On Thursday, January 16, the panel discussion “Hong Kong in Vortex!” was hosted by Professor Seungjoo Yoon of the history department.
Filled with faculty, staff and students, Leighton 304 welcomed eight students and professors of Carleton, St. Olaf, Macalester and Vassar as members of the panel to reflect on how their areas of expertise intertwined with Hong Kong’s current situation.
After Carleton students “visited [Professor Seungjoo Yoon] over last fall to discuss Hong Kong demonstrations and related issues,” he decided to approach the idea of a formal panel to further these “semi-formal and informal,” discussions. Yoon hoped that through this panel covering a complex issue, students would “imagine a new possible [Hong Kong] through history.”
Since June of 2019, anti-government protests in Hong Kong have been commonplace in response to plans for the allowance of extradition to mainland China. Handed back to China in 1997 after long British rule, Hong Kong has existed under the motto “one country, two systems.” With the proposal of this extradition bill, Hong Kong citizens were concerned that their freedoms would be undermined and China would exert greater control over Hong Kong. The bill was eventually withdrawn, but the protests continued-demanding full democracy, and plagued by violence inflicted by the authorities.
Professor Chuen Fung Wong, a professor of music at Macalester and a native of Hong Kong, kicked off the brief presentations with a general background and history of Hong Kong and its recent protests. He articulated Hong Kong’s status as a “handoff between two sovreign states,” insinuating that Hong Kong simply went from being part of Great Britain to being part of China-truly obtaining little autonomy.
Having actually participated in a few protests while back home in Hong Kong, Wong describes the protests as “asking Beijing to keep its promises,” of the Basic Law, which allows Hong Kong to have its own judiciary and legal system separate from mainland China.
Professor Katherine Tegtmeyer Pak of St. Olaf proceeded to explain social movement theory and suggest what to look for in the protests that might hint at either success or failure. Central to Pak’s presentation was the number 3.5 percent-the amount of a population that typically needs to protest for it to be successful. She relayed the fact that since Hong Kong is trying to deal with Beijing, 3.5 percent of China’s entire population would most likely have to be in protest in order to reap the desired benefits.

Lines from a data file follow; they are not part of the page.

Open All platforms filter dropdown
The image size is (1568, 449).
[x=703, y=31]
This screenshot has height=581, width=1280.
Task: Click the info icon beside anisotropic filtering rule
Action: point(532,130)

Vassar professor Wayne Soon then presented the perspectives of Chinese communities overseas- mostly Taiwan. Soon described the relationship between Taiwan’s most recent election and Hong Kong as “deploying Hong Kong to win the election.” Although Taiwan’s Democratic Progressive Party used Hong Kong’s lack of democracy as an example and means for winning the election, Hong Kong and Taiwan share a “strong relationship and shape each other.”
Carleton professor of Asian Studies and History, Adeeb Khalid chose to take his presentation in a different direction by speaking about China’s extreme power and how they exert it in areas where “populations don’t see themselves as Chinese”-primarily the Uighur region of Xinjiang. Xinjiang is currently a “surveillance state,” where Uigyhers are not even afforded the opportunity to protest against the tight controls and restrictions placed on them either in “reeducation camps,” or outside of them. This alluded to what could happen in a place like Hong Kong, where as presented by Carleton Professor Kent Freeze, fewer and fewer Hongkongers are self-identifying as “Chinese.”
Carleton students Lydia Chau ’21 and Win Wei Ooi ’21 also gave unique perspectives about their experiences. Chau detailed her experiences participating in three protests while home in Hong Kong, one of which turned violent. Ooi then shared her perspective on the situation being an ethnically Chinese, Malaysian national.
Attendees of this panel were confronted with multiple perspectives of what is currently happening in Hong Kong, and Robin Rojas-Cheatham so eloquently put it, “were encouraged to think about this complex situation more deeply in ways not considered before.”